• 要件
(1) 排ガス処理システムの抜粋によると、燃料として供給する石炭の水銀(Hg)/硫黄(S)のモル比はどの値以下とされているか。
(2) 排ガス処理システムの抜粋の続きを、最後の文の後から書き進めよ。

• 読解用抜粋
説明

石炭焚ボイラの排ガス処理システム

【課題】石炭焚きボイラからの排ガス中の水銀を効率的に除去することができる石炭焚ボイラの排ガス処理システムを提供する。
【解決手段】本実施例は、石炭焚ボイラからの排ガス中の窒素酸化物を除去する脱硝装置と、窒素酸化物除去後のガス中の熱を回収する空気予熱器と、熱回収後のガス中の煤塵を除去する集塵機と、除塵後のガス中の硫黄酸化物を石灰・石膏法により除去すると共に、酸化水銀を除去する気液接触式の脱硫装置と、脱硫後のガスを外部に排出する煙突とを具備する排ガス処理システムにおいて、燃料として供給する石炭の水銀(Hg)/硫黄(S)のモル比が1.3×10-6以下のものを用いて発電を行う。

【発明の詳細な説明】
【技術分野】
【0001】
本発明は、ボイラの排ガス中から水銀を除去する石炭焚ボイラの排ガス処理システムに関するものである。

• 提供資料
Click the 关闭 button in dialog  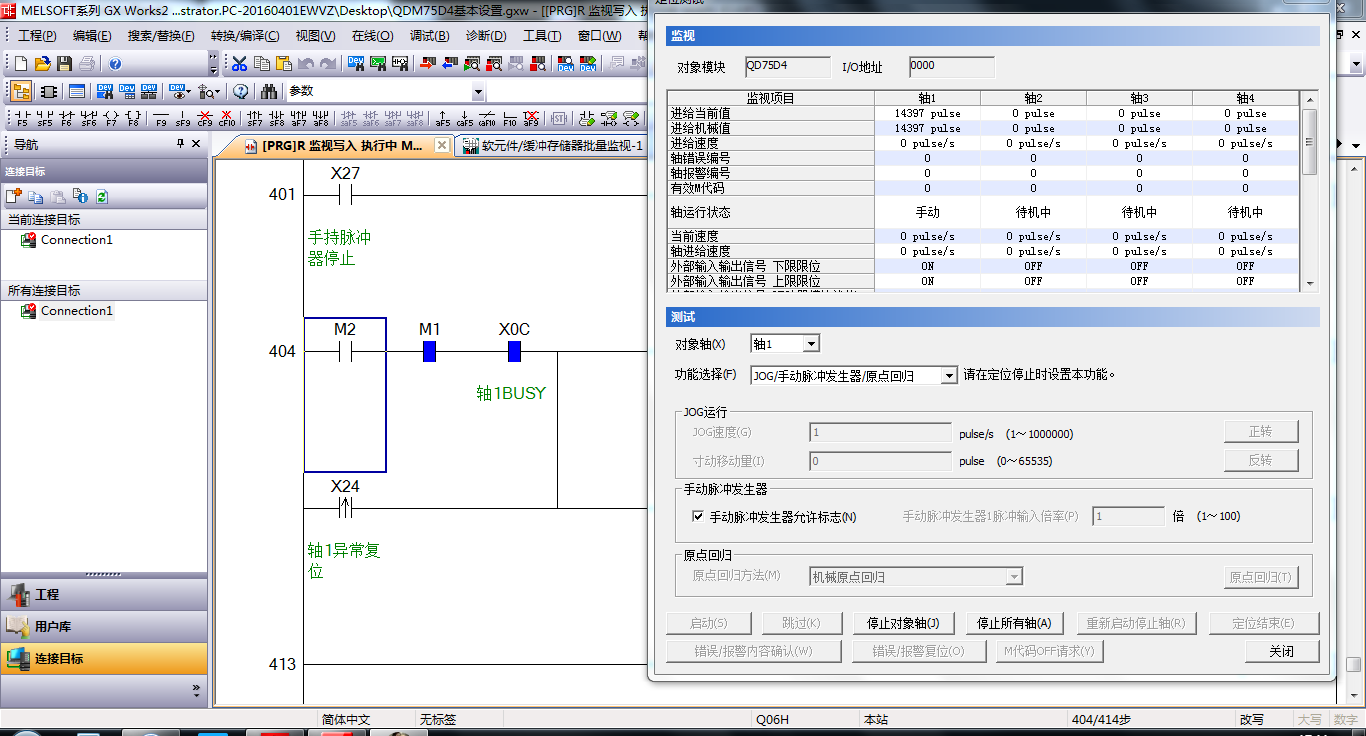[1281, 651]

• 回答
(1) 1.3×10-6以下です。

(2)
【背景技術】
【0002】
火力発電所等の燃焼装置であるボイラから排出される排ガスには毒性の高い水銀が含まれるため、従来から排ガス中の水銀を除去するためのシステムが種々検討されてきた。
【0003】
通常、ボイラには排ガス中の硫黄分を除去するための湿式の脱硫装置が設けられている。このようなボイラに排ガス処理装置として脱硫装置が付設されてなる排煙処理設備においては、2価の酸化水銀は水に可溶であるため、前記脱硫装置で水銀が捕集しやすくなることが、広く知られている。
【0004】
そこで、近年、NOxを還元する脱硝装置、および、アルカリ吸収液をSOx吸収剤とする湿式脱硫装置と組み合わせて、この金属水銀を処理する方法や装置について様々な考案がなされてきた。
【0005】
排ガス中の金属水銀を処理する方法としては、活性炭やセレンフィルター等の吸着剤による除去方法が知られているが、特殊な吸着除去手段が必要であり、発電所排ガス等の大容量排ガスの処理には適していない。
【0006】
ここで、大容量排ガス中の金属水銀を処理する方法として、従来より脱硫方法として、下記式(1)及び(2)に示すような反応により、主に気液接触式の脱硫装置を用いた石灰-石膏法が多用されている。
SO2 +CaCO3 +1/2H2O→CaSO3・1/2H2O+CO2(吸収) …(1)
CaSO3・1/2H2O+3/2H2O+1/2O2→CaSO4・2H2O(酸化) …(2)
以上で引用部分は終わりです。